== Task objective ==
Find the lines holding the string "screenshot" in the data, then copy all of them.

== Records for this task ==
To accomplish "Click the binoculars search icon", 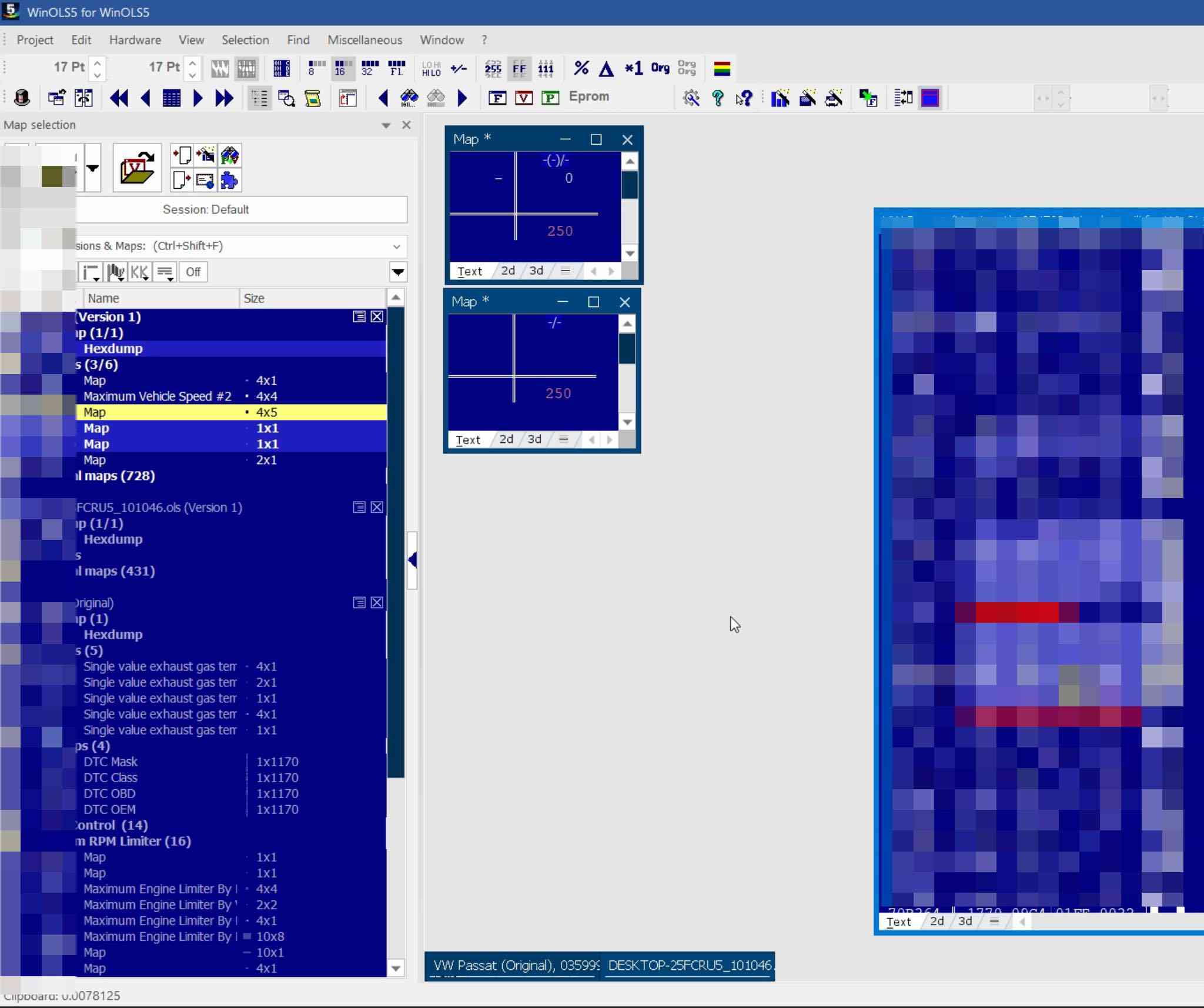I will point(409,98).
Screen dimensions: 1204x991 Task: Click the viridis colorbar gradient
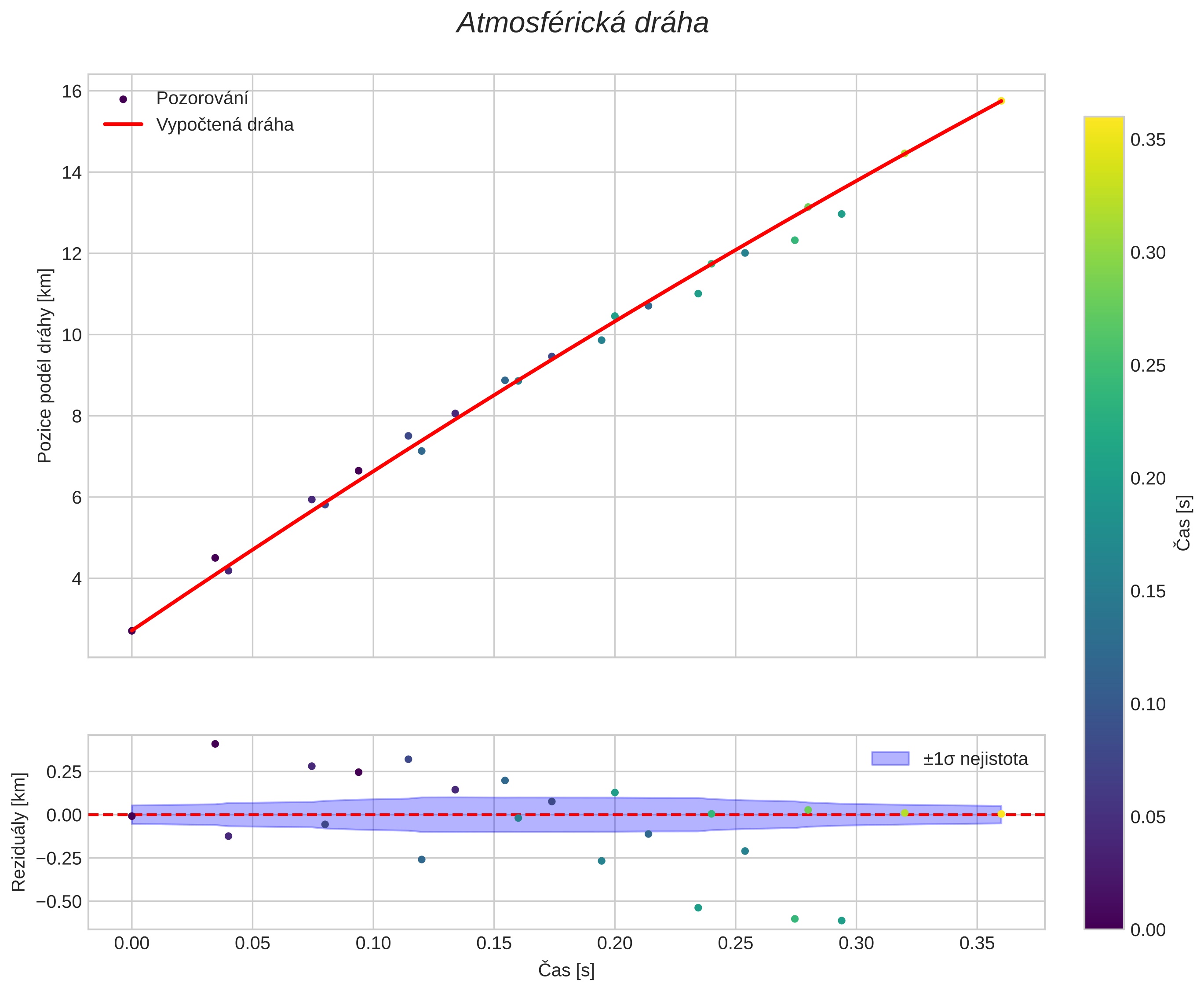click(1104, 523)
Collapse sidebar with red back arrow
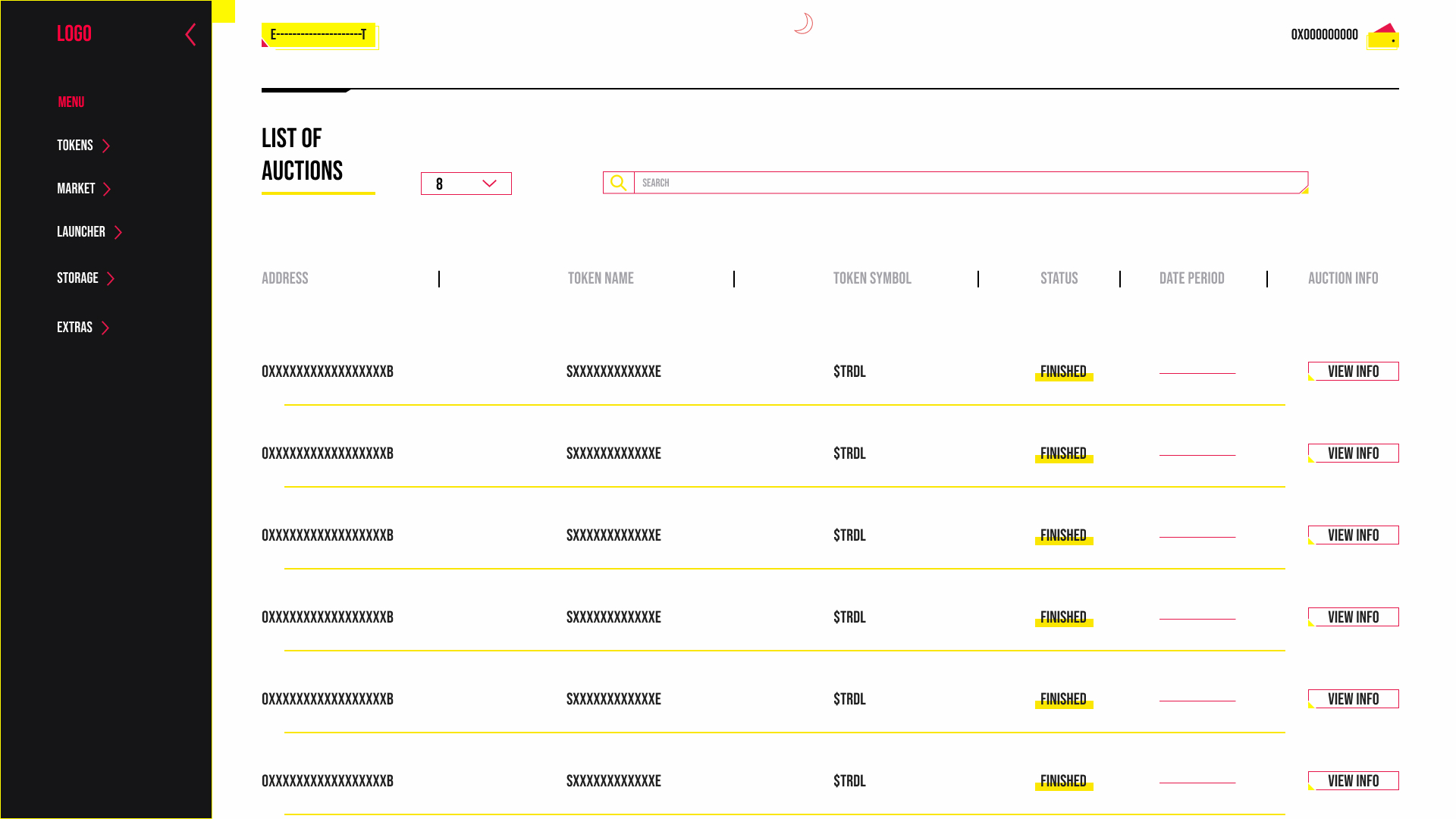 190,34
==
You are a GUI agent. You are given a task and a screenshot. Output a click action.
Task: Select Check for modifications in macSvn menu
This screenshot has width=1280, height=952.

== Output below ==
You are a GUI agent. You are given a task and a screenshot. Output a click action.
This screenshot has width=1280, height=952.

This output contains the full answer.